AWS Machine Learning Blog

Ounass increases its revenue using Amazon SageMaker with a Word2vec based recommender system

Based in Dubai, Ounass is the Middle East’s leading ecommerce platform for luxury goods. Scouring the globe for leading trends, Ounass’s expert team reports on the latest fashion updates, coveted insider information, and exclusive interviews for customers to read and shop. With more than 230,000 unique catalog items spanning multiple brands and several product classes—including fashion, beauty, jewelry, and home—and more than 120,000 unique daily sessions, Ounass collects a wealth of browsing data.

In this post, we (a joint team of an Ounass data scientist and an AWS AI/ML Solutions Architect), discuss how to build a scalable architecture using Amazon SageMaker that continuously deploys a Word2vec-Nearest Neighbors (Word2vec-NN) item-based recommender system using clickstream data. We dive into defining the components that make up this architecture and the tools used to operate it. Running this recommender system in A/B tests, Ounass saw an average revenue uplift of 849% with respect to recommendations serving Ounass’s most popular items.

Word2vec is a natural language processing (NLP) technique that uses a deep learning (DL) model to learn vector representations of words from a corpus of text. Every word in the corpus used for training the model is mapped to a unique array of numbers known as a word vector or a word embedding. These embeddings are learned so that they encode a degree of semantic similarity between words. For instance, the similarity between the embeddings of “cat” and “dog” would be greater than that between the embeddings of “cat” and “car” because the first pair of words are more likely to appear in similar contexts.
At the time of writing, Ounass is accessible through the following platforms: iOS, Android, and web. As visitors browse the product details pages (PDPs) of Ounass Web, we want to serve them relevant product recommendations without requiring them to log in. Such item-based recommendations were previously generated using a rule-based recommender system that was tedious to maintain and handcrafted rules that were difficult to tune.

Ounass needs an efficient, robust, scalable, and maintainable solution that adapts to the ever-changing customer preferences. The objective of introducing such a solution is to increase the level of personalization and simplify product discovery for visitors by using the browsing data collected in millions of sessions. To measure success, we use metrics such as conversion rate uplift and revenue uplift.

Compute item embeddings with Word2vec

When a visitor starts a browsing session on Ounass, we assume that they do it with the intent of either purchasing or discovering a particular product or set of related products. For instance, when a user visits our platform with the intent of purchasing a red dress, they would probably look for similar outfits that appeal to their taste. The sequence of items browsed during a session is assumed to encode the user’s stylistic preferences.
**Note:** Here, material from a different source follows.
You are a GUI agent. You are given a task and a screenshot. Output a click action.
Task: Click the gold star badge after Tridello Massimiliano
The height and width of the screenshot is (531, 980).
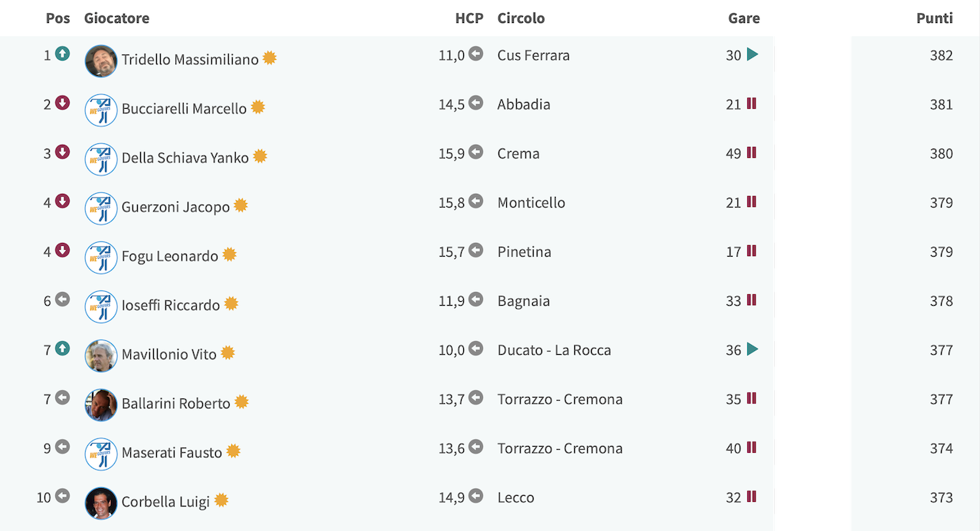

As we collect the data from millions of sessions, each session carries with it a unique context that we can use to learn vector representations of items. In analogy to NLP, we treat a browsing session as a sentence and item codes as words in that sentence. As shown in the following figure, this approach allows us to build a corpus of items in which similar items are more likely to appear in similar contexts.

Similarly to the example sentence, which is likely to end with the suggested words, the shown bags are more likely to appear after the sequence of products in the shown session.

The Word2vec algorithm is trained on this corpus to learn the embeddings of all corpus items, which we refer to as the vocabulary. An item embedding is assumed to encode a numerical representation that captures the context in which the item was browsed. Item embeddings that occur in similar contexts are more likely to have neighboring embeddings, whereas items that rarely appear in similar contexts are more likely to have distant embeddings. As illustrated in the following figure, the wool hat has an embedding that is distant from that of the pink shoe, but is the closest neighbor to the embeddings of the two cotton socks.

We adopted the Word2vec-NN approach for two main reasons:

  • In contrast to classical recommendation systems like collaborative filtering or supervised DL-based recommenders, this approach doesn’t require any visitor identifier at inference time and allows handling sessions by visitors who choose to disable cookie tracking.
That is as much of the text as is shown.